Migration — What It Costs to Switch Later
Plenty of solopreneurs start on one platform and move once their needs change, so the cost of switching is a real factor — not a hypothetical.
The good news on email list ownership: both platforms let you export your subscribers as a CSV. You are never locked out of your own list. Migrating from Kit (ConvertKit) to Beehiiv, the subscriber import — including tags — takes roughly 15 minutes for a typical list. That part is genuinely painless.
The catch is automation. Your sequences, workflows, and visual automations do not transfer between platforms. None of them. If you have built an elaborate funnel in Kit and move to Beehiiv, you rebuild every automation from scratch in the new system. For a publisher with one welcome flow, that is an afternoon. For a product creator with a dozen branching sequences, that is a week of careful work and testing.
The strategic takeaway: the more automation you build on a platform, the higher your switching cost climbs over time. That is an argument for choosing deliberately now rather than "starting cheap and figuring it out later." On deliverability, both platforms are strong — Kit reports around 99.8% deliverability, and Beehiiv runs comparable enterprise-grade infrastructure — so inbox placement is not the variable that should drive your migration decision either way.
The Decision Framework for Solopreneurs
Skip the winner-takes-all verdict. The right platform depends entirely on your stage, so decide by where your list is today.
Under 500 subscribers: choose Beehiiv. The 2,500-subscriber free tier means you pay nothing while you figure out whether the newsletter even works, and the built-in growth tools help you get to your first thousand readers faster. Paying Kit's prices at this stage is buying capability you cannot yet use.

Text and item location entries
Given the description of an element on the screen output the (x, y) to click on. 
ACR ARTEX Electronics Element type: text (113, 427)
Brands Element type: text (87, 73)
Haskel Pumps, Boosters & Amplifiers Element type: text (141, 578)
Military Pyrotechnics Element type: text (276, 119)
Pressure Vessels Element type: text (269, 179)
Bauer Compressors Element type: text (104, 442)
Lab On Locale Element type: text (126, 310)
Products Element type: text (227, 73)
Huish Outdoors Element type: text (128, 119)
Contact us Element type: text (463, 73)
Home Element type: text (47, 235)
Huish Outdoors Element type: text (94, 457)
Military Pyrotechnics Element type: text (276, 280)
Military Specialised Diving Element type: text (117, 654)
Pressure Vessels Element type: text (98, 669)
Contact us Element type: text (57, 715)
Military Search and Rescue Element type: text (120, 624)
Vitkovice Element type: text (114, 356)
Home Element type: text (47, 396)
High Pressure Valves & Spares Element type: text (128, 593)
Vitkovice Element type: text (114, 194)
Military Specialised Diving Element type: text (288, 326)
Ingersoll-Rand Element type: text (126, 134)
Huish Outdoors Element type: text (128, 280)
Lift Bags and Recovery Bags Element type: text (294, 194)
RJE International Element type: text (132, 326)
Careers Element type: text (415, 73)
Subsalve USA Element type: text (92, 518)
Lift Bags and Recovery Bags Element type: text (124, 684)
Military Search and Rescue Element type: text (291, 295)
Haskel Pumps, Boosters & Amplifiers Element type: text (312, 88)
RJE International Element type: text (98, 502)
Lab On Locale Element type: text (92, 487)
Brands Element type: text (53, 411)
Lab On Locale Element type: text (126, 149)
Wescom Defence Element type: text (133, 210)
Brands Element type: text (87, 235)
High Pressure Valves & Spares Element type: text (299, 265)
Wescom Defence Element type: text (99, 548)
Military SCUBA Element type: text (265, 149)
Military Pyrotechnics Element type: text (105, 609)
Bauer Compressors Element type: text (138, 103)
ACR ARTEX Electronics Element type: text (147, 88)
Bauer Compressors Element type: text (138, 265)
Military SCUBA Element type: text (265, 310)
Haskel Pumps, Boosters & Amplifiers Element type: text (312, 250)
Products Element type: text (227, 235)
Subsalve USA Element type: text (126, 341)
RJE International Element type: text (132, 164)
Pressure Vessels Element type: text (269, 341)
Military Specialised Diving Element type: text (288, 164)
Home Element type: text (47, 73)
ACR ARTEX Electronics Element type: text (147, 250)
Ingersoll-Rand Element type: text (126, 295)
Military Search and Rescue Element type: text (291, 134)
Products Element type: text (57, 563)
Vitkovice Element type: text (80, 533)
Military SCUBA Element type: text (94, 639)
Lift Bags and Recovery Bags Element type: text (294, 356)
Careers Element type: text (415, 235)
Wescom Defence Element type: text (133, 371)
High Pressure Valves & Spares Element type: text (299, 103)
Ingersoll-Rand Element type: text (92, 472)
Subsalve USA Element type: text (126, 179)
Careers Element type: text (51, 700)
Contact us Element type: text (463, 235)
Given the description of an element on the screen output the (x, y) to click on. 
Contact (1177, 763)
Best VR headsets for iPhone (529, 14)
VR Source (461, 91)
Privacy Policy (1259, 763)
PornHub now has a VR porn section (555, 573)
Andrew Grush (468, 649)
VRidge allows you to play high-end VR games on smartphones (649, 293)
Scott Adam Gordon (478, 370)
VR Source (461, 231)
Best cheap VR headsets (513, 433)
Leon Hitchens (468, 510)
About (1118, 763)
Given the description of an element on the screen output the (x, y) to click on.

**Work to complete:** Quote the email platform migration passage from "The good news" up to and including "work and testing.", word for word.

**Finished task:**
The good news on email list ownership: both platforms let you export your subscribers as a CSV. You are never locked out of your own list. Migrating from Kit (ConvertKit) to Beehiiv, the subscriber import — including tags — takes roughly 15 minutes for a typical list. That part is genuinely painless.
The catch is automation. Your sequences, workflows, and visual automations do not transfer between platforms. None of them. If you have built an elaborate funnel in Kit and move to Beehiiv, you rebuild every automation from scratch in the new system. For a publisher with one welcome flow, that is an afternoon. For a product creator with a dozen branching sequences, that is a week of careful work and testing.